Yolanda Díaz marks ground against the PSOE | Spain

The second vice president, Yolanda Díaz, left an image this Thursday open to political interpretation: sitting on the blue bench and with a very serious gesture while Pedro Sánchez, María Jesús Montero and Félix Bolaños applauded the approval of the amnesty law. The leader of Sumar has also made clear gestures in the last two days to mark ground against her government partners. On Wednesday, in the Executive control session, she clearly disassociated herself from the noisy exchange of accusations of corruption between the Socialists and the PP. And this Thursday she did not hesitate to also show her disagreement with Sánchez’s decision to renounce new Budgets and opt for the extension of the current ones after the call for early elections in Catalonia.

Díaz revealed in the halls of Congress that La Moncloa made the decision not to address new State accounts for 2025 without prior notice to its partners and when delegations from Sumar and the PSOE were meeting precisely to discuss criteria on the preparation of the Budgets. . “We respect the decision of the President of the Government, we do not share it, especially because we must continue governing and the workers and citizens who are experiencing an unprecedented inflation crisis need to continue gaining rights,” said the Vice President and Minister of Labor in the Congress.

The day before, Díaz had already given clear signs of his discomfort with the exchange of very harsh accusations of corruption between Sánchez and Alberto Núñez Feijóo, and the socialists’ strategy of responding to the PP’s attacks on the Koldo case with other mentions of scandals that They have splashed the popular ones. “I am not going to participate in this show,” warned the leader of Sumar in response to a question from the PP parliamentary spokesperson, Miguel Tellado.
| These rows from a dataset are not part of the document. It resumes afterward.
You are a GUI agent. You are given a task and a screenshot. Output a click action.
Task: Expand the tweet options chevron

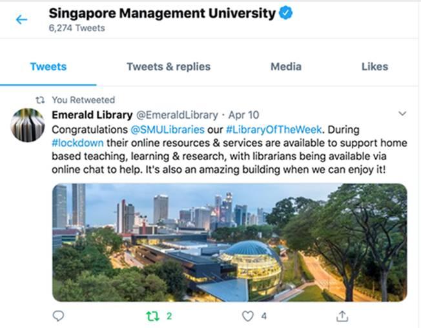coord(402,114)
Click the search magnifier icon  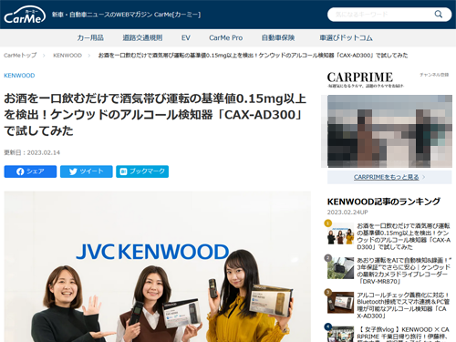pos(438,15)
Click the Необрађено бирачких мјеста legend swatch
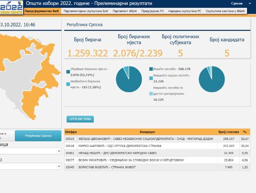 pyautogui.click(x=68, y=84)
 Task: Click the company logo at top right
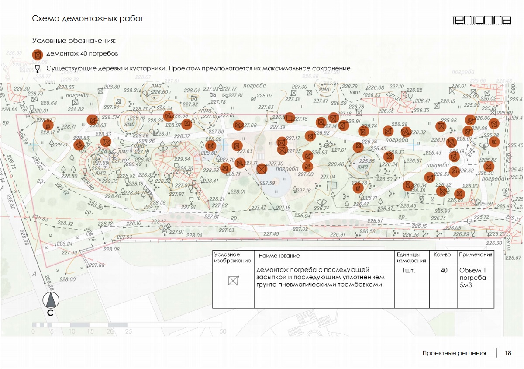(x=482, y=20)
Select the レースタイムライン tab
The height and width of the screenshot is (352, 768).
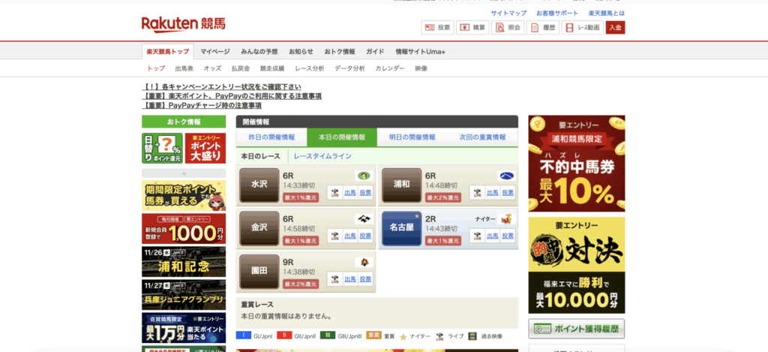[x=322, y=156]
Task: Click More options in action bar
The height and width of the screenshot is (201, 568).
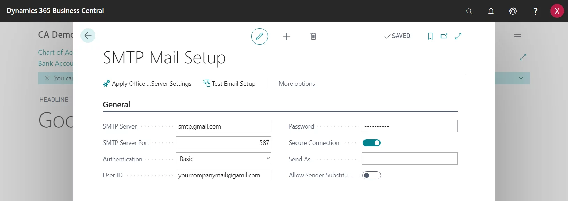Action: (297, 84)
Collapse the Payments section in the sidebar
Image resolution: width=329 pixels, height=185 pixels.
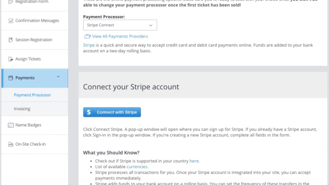(x=58, y=77)
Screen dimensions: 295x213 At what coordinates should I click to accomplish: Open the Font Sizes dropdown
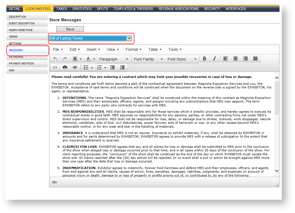click(x=182, y=59)
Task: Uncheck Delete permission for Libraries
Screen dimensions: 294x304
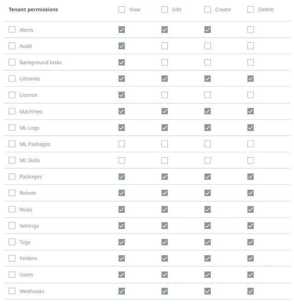Action: 251,79
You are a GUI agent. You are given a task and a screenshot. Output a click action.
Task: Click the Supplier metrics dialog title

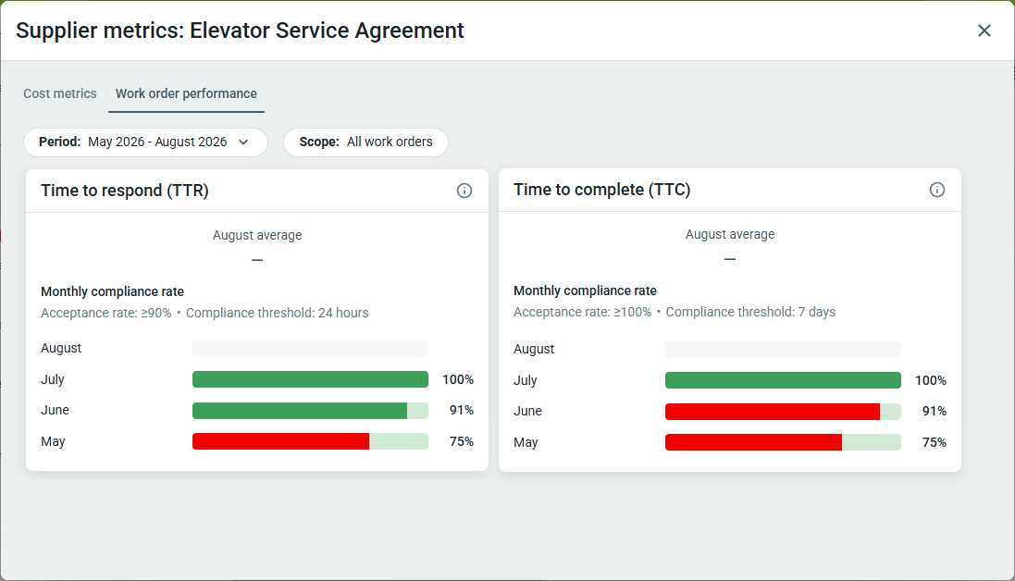(241, 31)
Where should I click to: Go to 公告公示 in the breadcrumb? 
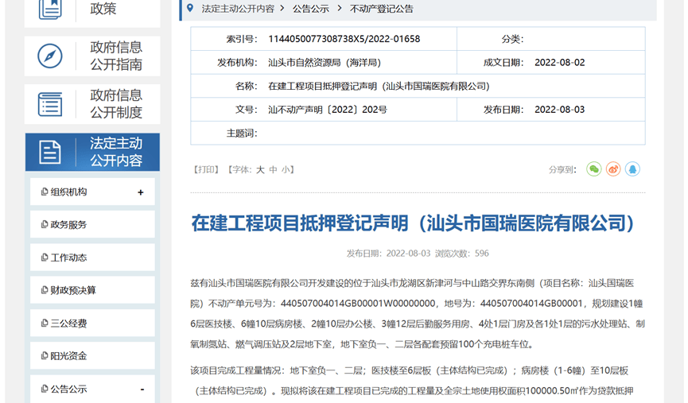[x=310, y=9]
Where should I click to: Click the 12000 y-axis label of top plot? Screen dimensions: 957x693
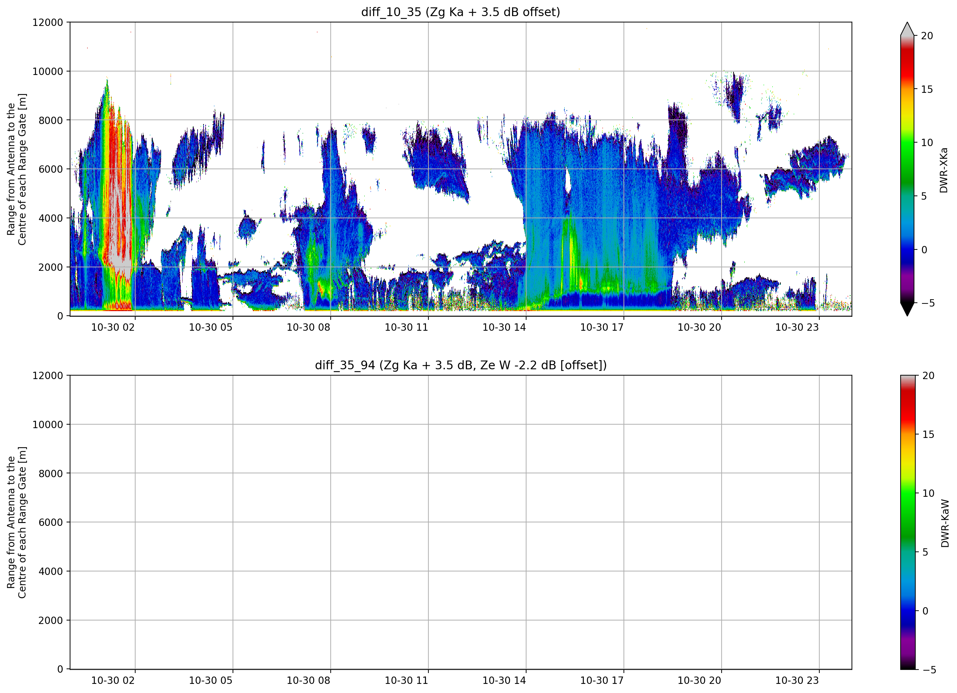(48, 22)
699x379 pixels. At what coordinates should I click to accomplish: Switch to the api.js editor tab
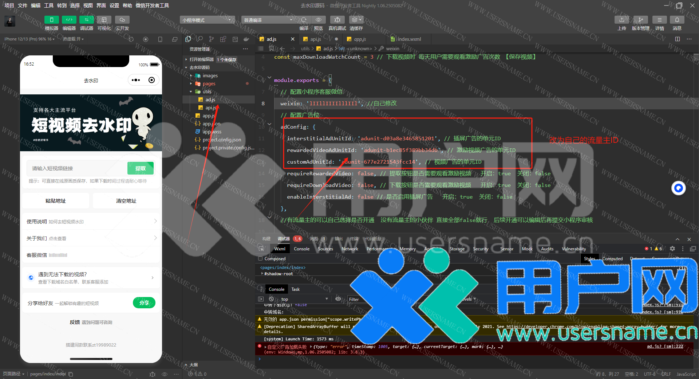point(315,39)
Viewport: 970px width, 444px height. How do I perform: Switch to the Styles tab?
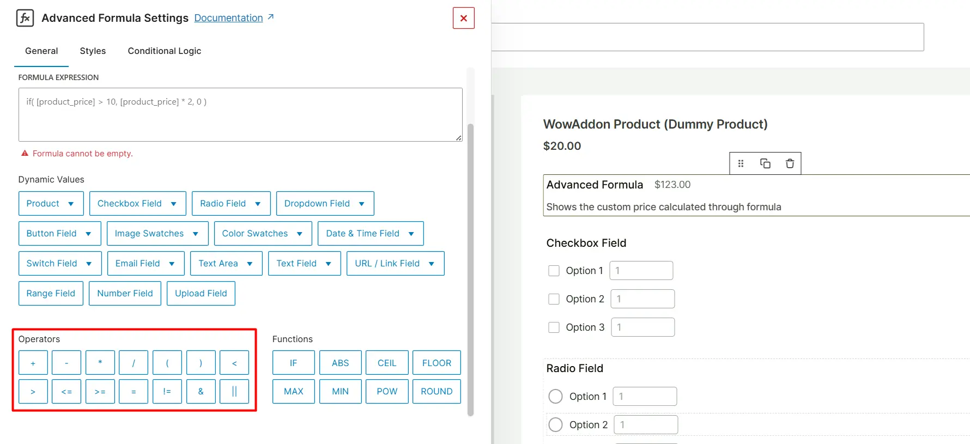(x=93, y=51)
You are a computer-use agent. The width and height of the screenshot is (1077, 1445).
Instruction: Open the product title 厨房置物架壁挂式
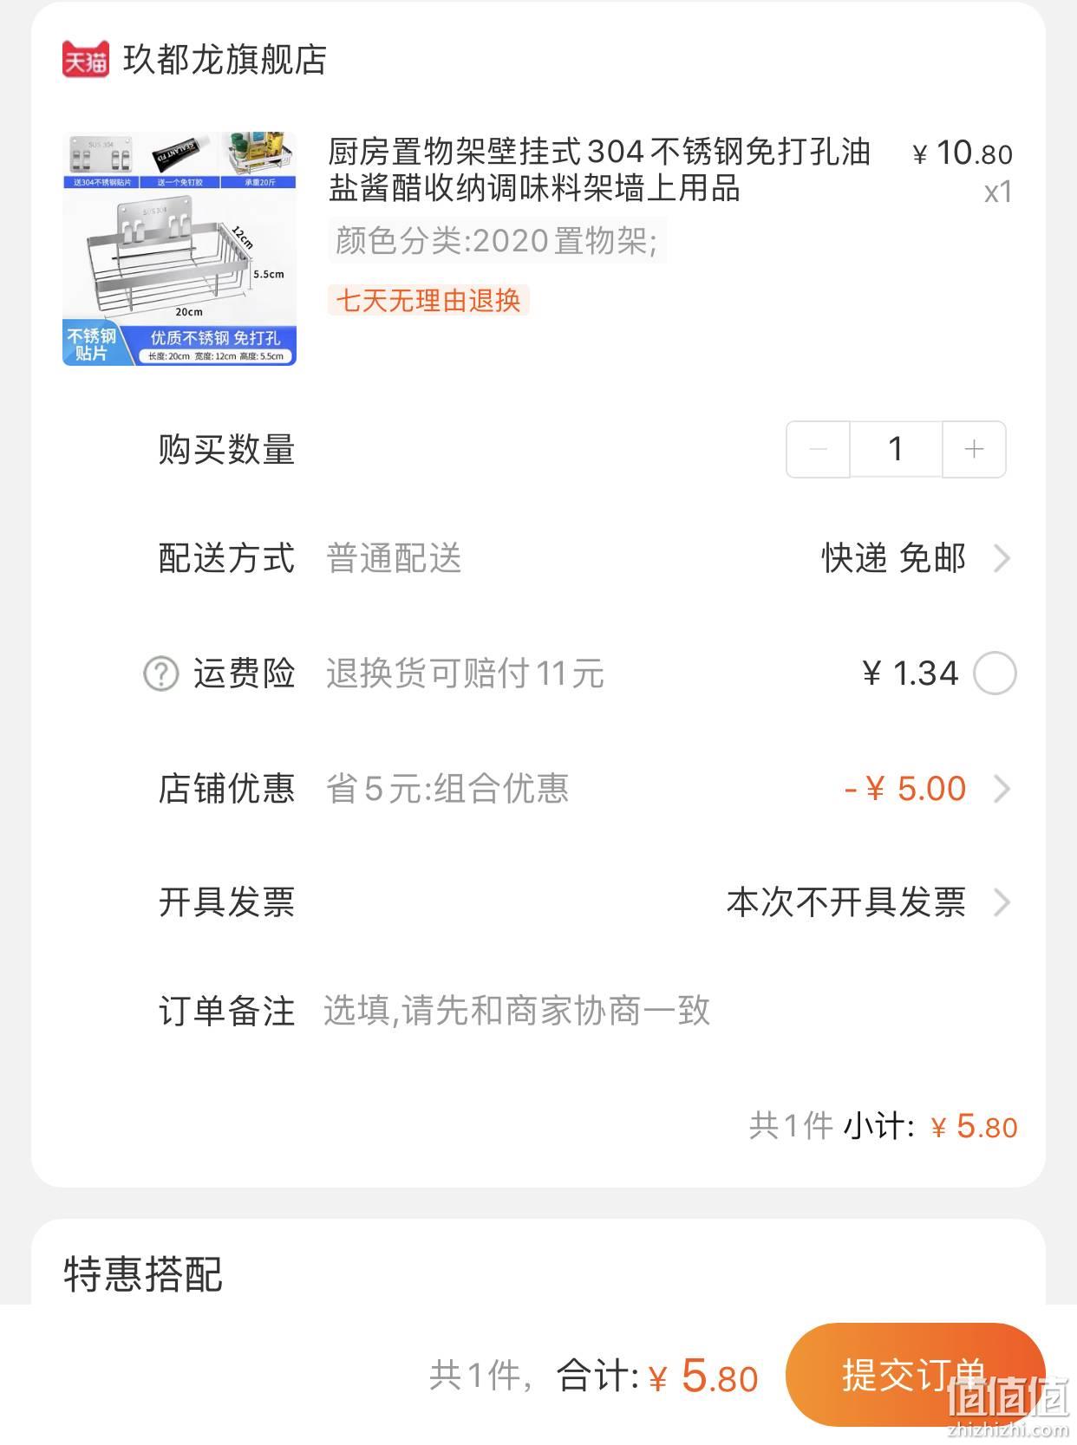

Díaz even criticized some past decisions of the socialists such as the pardon of banker Alfredo Sáenz by the Government of José Luis Rodríguez Zapatero.

Sources close to the vice president downplayed her attitude after the approval of the amnesty law and limited themselves to pointing out that the situation in the country does not advise politicians to lavish public celebrations. The same sources assured that, despite these differences in criteria, there has been no significant disagreement between Díaz and the President of the Government.